Delete any duplicate images. Also delete any gifs/mp4s/non images.


Sort the images by date and delete any old images that do not match the style you are attempting to create. Depending on how you got the images some old images will be mixed in with the newer images later, delete them whenever you find them. This is entirely subjective but will have a large impact on how strong and accurate the resulting style is.


(*OPTIONAL - SPEEDS UP LAMA*)

Sort your images into 3 folders:

Square

Vertical

Horizontal

Some images are very obvious which shape they fit, some images you can use this step to remove a lot of the unwanted parts of the image by cropping it to a different shape quickly.

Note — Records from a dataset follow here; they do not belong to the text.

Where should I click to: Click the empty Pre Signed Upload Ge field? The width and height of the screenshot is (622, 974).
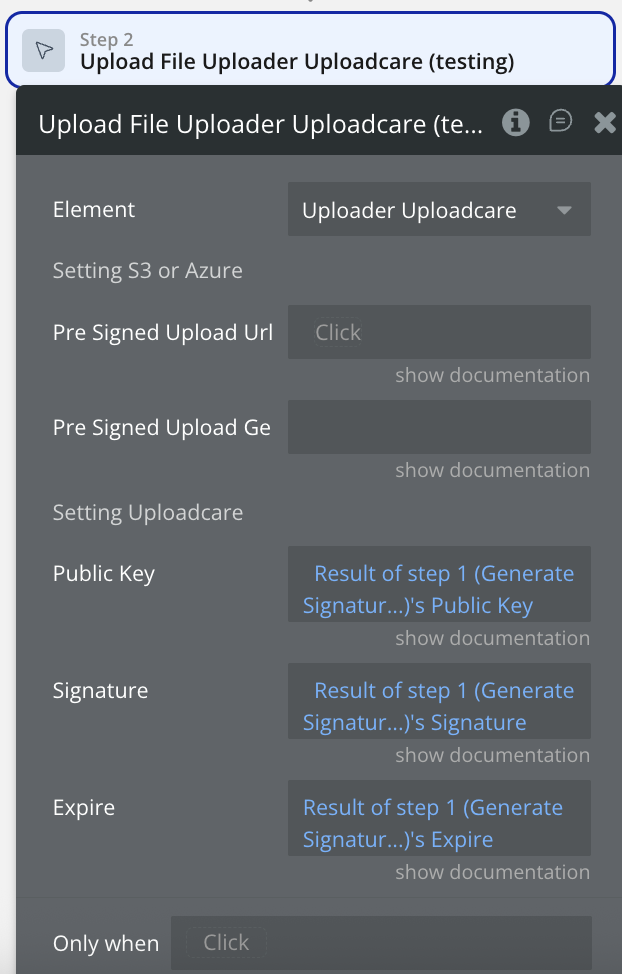pyautogui.click(x=438, y=427)
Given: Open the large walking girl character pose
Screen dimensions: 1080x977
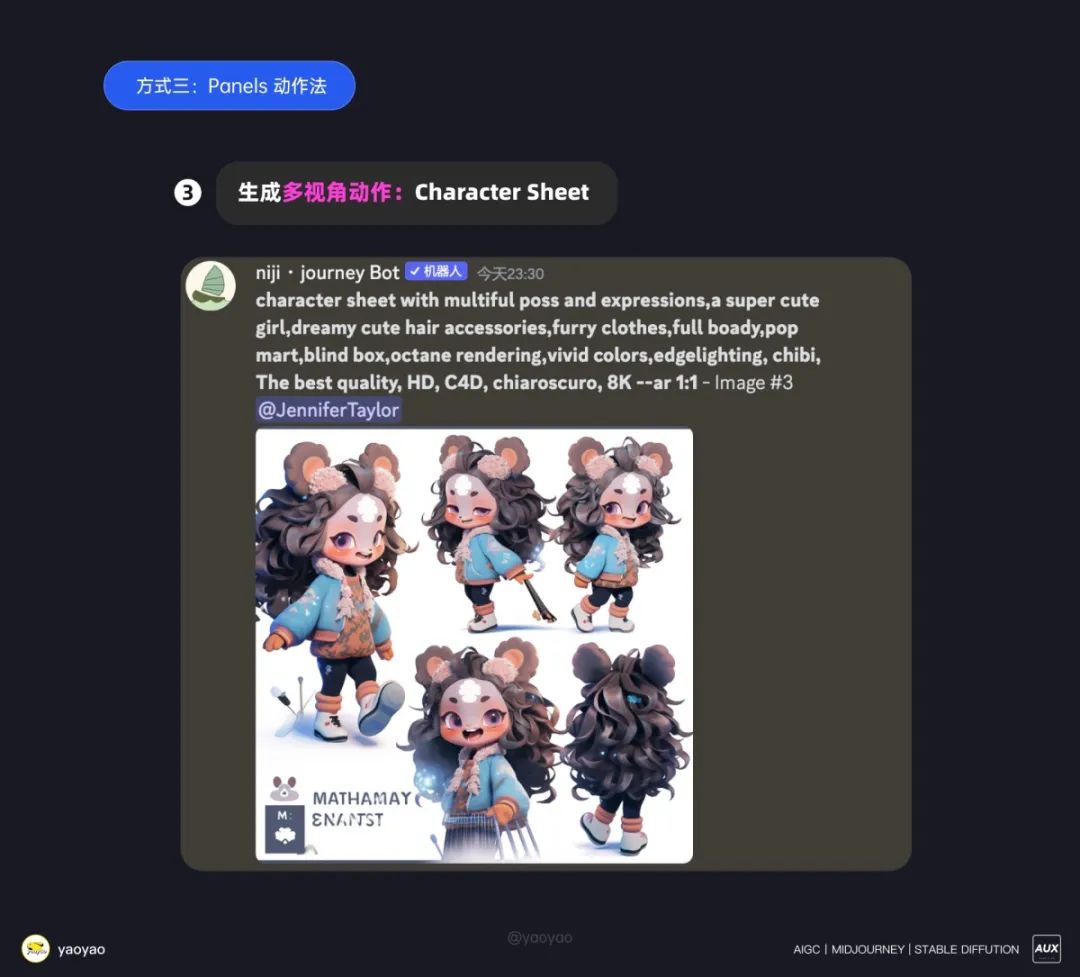Looking at the screenshot, I should (x=333, y=593).
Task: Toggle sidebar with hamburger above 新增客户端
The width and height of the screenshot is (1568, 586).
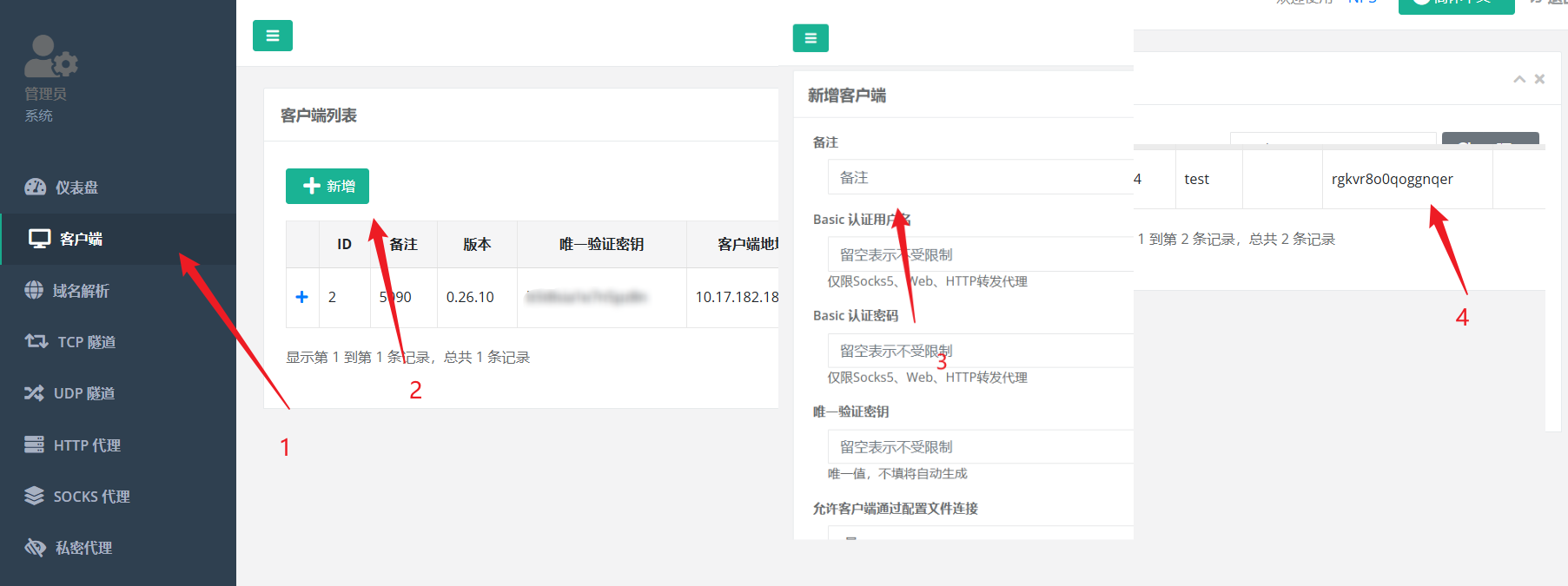Action: [810, 38]
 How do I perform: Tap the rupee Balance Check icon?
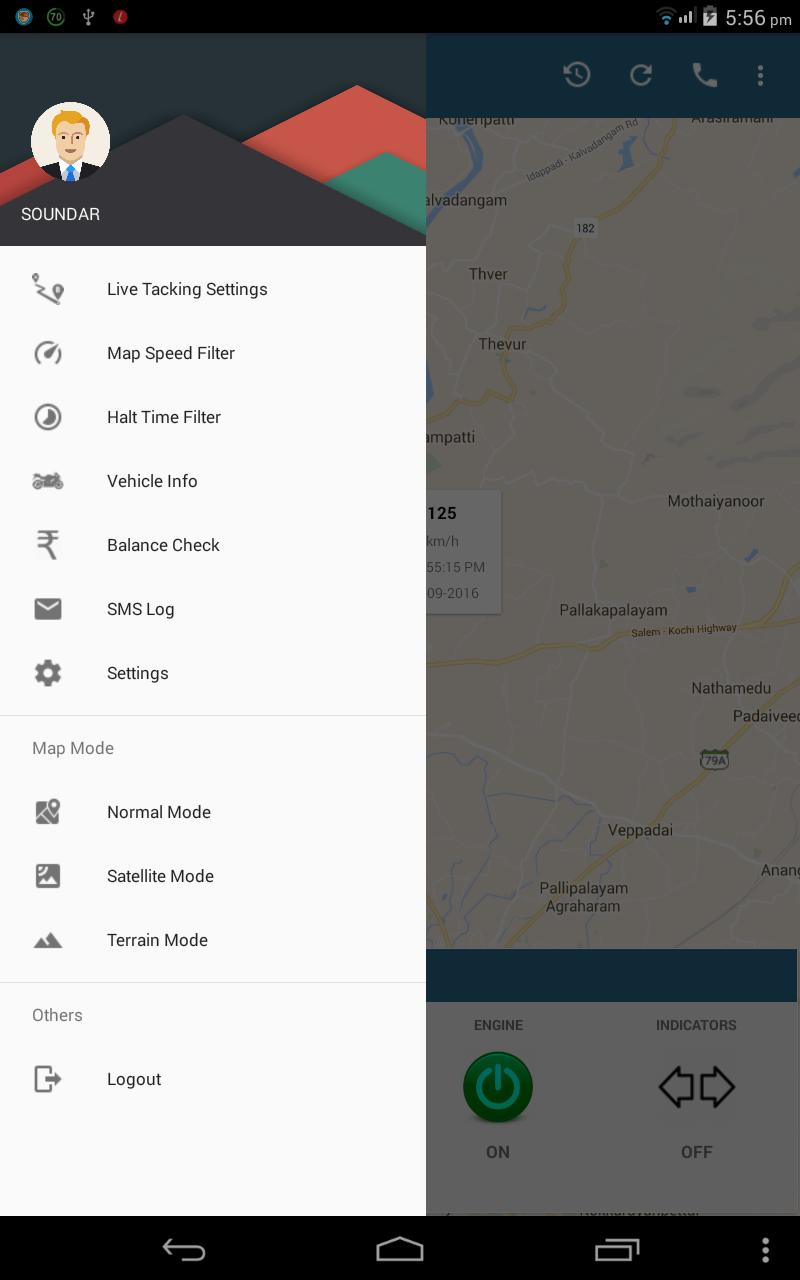(x=48, y=545)
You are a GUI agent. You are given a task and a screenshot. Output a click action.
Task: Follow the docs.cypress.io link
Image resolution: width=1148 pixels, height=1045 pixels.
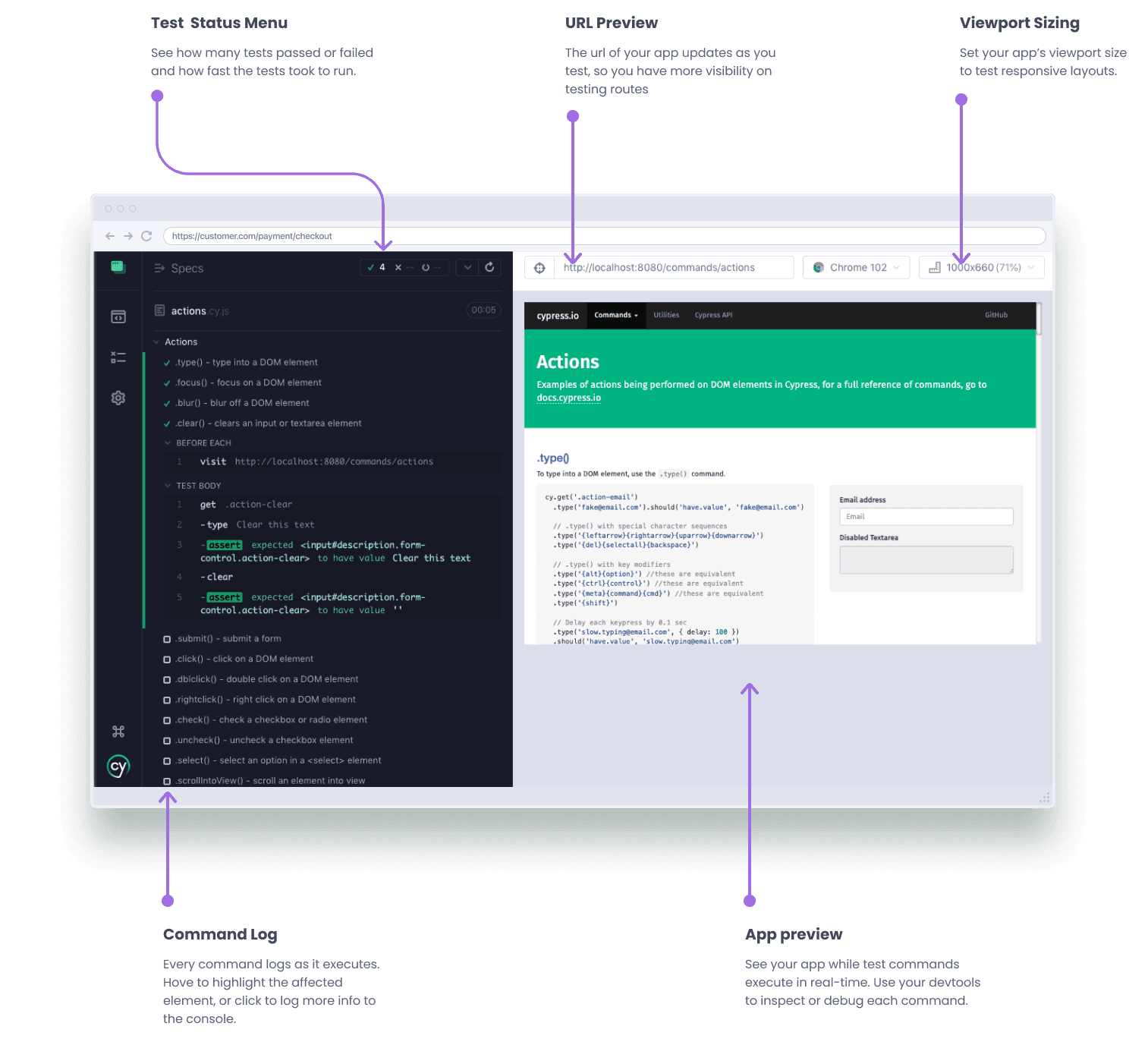[x=568, y=397]
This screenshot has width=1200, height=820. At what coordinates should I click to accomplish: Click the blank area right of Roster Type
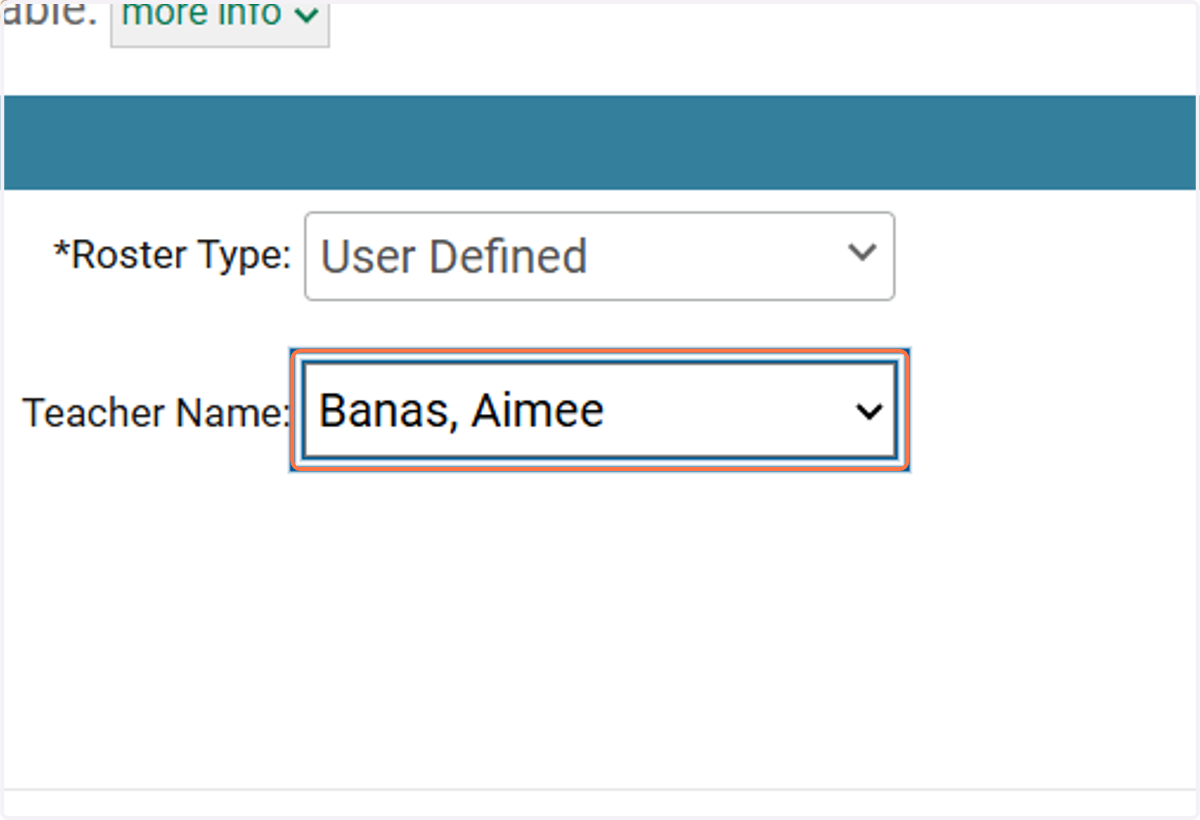click(1045, 256)
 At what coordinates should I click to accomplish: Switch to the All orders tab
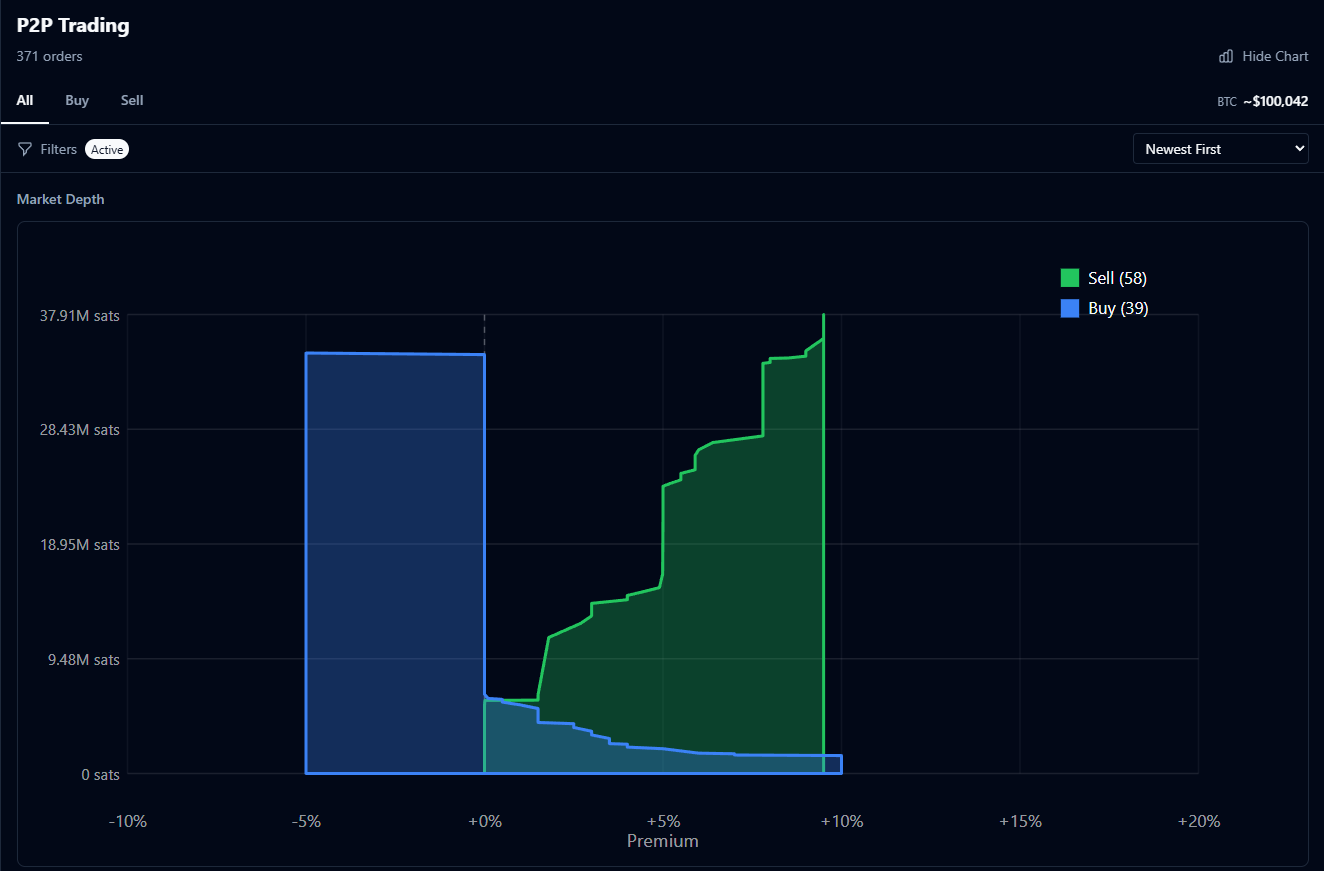tap(25, 101)
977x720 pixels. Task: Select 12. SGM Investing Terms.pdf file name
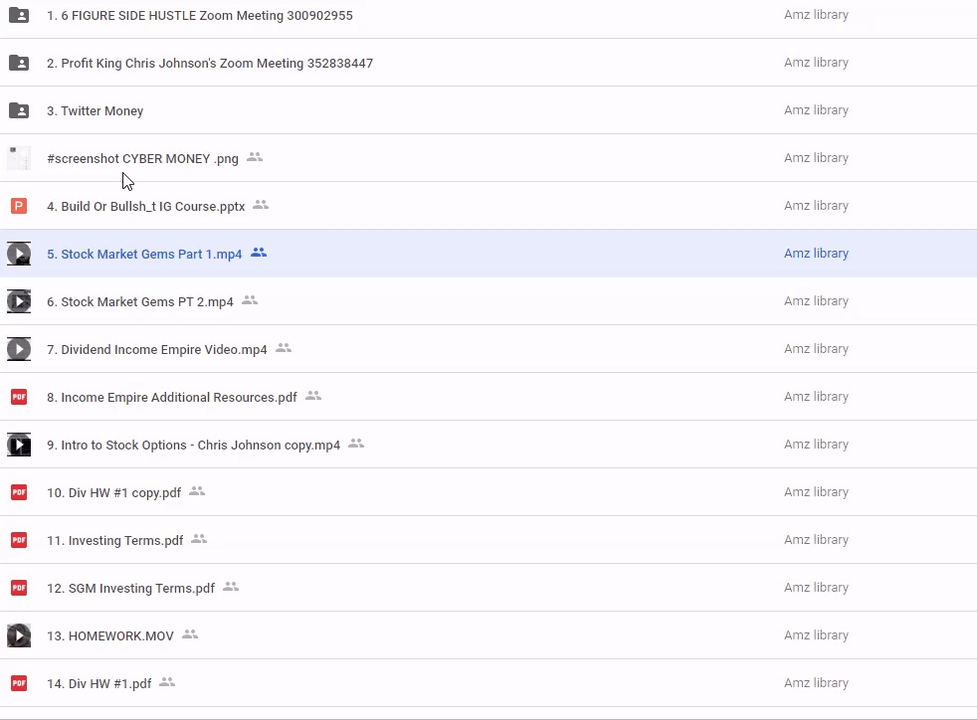(130, 588)
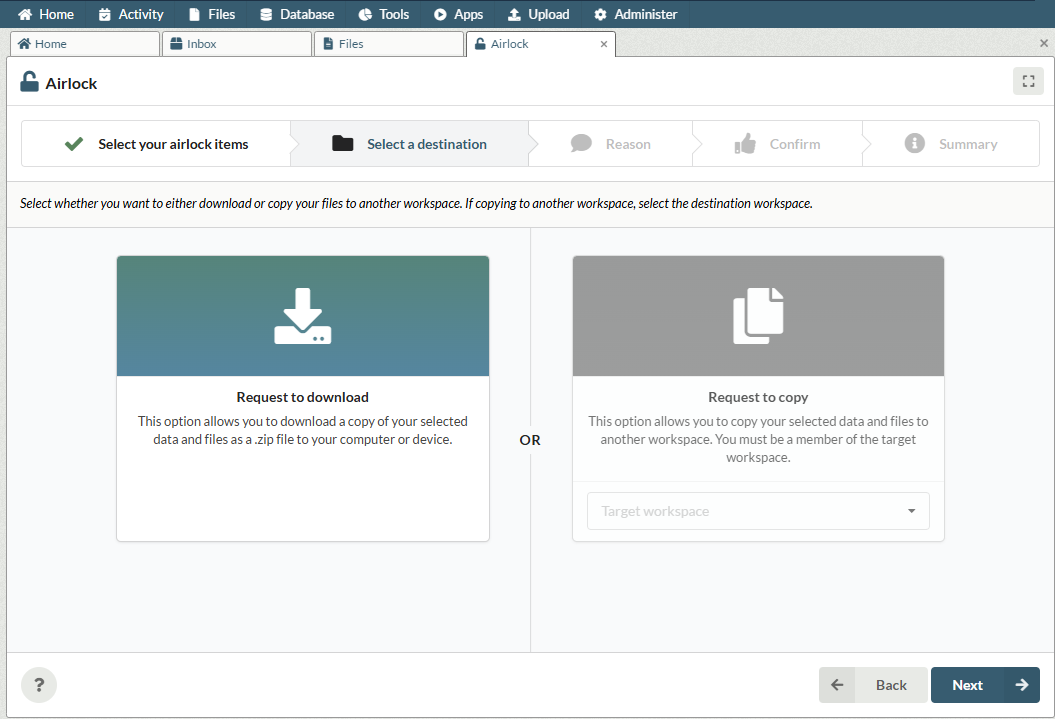
Task: Switch to the Inbox tab
Action: (x=236, y=44)
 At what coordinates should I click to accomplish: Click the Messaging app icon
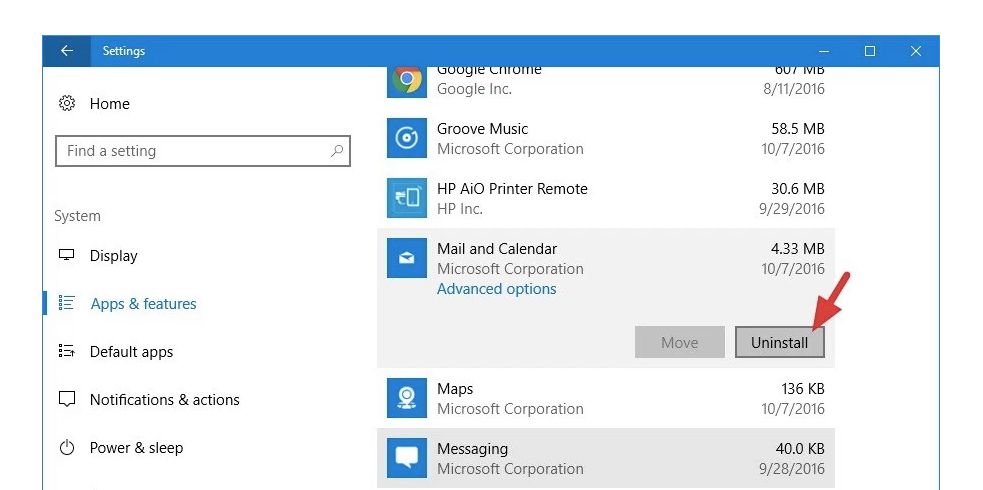point(407,458)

Comic panels that have one large section that you want to train on could be used by cropping them here.

Now put the images from each folder into:

https://www.birme.net/

Square images will be cropped and resized at 1024x1024

Vertical images and horizontal images can be cropped and resized to around 832x1216 or 886x1182

Save all the output images to the same folder.


Now you want to sort the images into 3 new folders to clean up any text that might be on them.

Good - Images that are ready for training

BGRem - Images where you want to remove the whole background, will also remove any speech bubbles usually.

Lama - Images that have some small issues like little bits of text over a character or a watermark.

I also make 2 more empty folders

Bgremd - Images with their backgrounds removed

Lamad - Images that have been cleaned with lama

Bgrem A1111:

Hit submit and wait for it to finish. Check the resulting images, if any became very rough looking or had text survive then send the original image (from the bgrem folder) to the lama folder.

Lama A1111:

Drop an image from the lama folder in the top left. Paint over anything you want to clean in the bottom right and hit 'add mask by sketch'. Then hit 'run cleaner'. Avoid painting over characters. Save the resulting image to the lamad folder.

If it deforms the image too much just send the original from the lama folder to the good folder or delete it, depending on how much you want to it to learn from that image.

Now extract all the images from the bgremd, lamad and good folders and put them into a new folder called 'X_artstyle' where X is the number of repeats you want. This will repeat the entire dataset in that folder when training, so if you have 200 images and title the folder '5_artstyle' you would get 1000 steps in your training. I usually aim for 2500 steps but more is usually better it just takes longer. Some styles will need longer in the oven than others, but I wouldn't go over 10 repeats here, just do more epochs later.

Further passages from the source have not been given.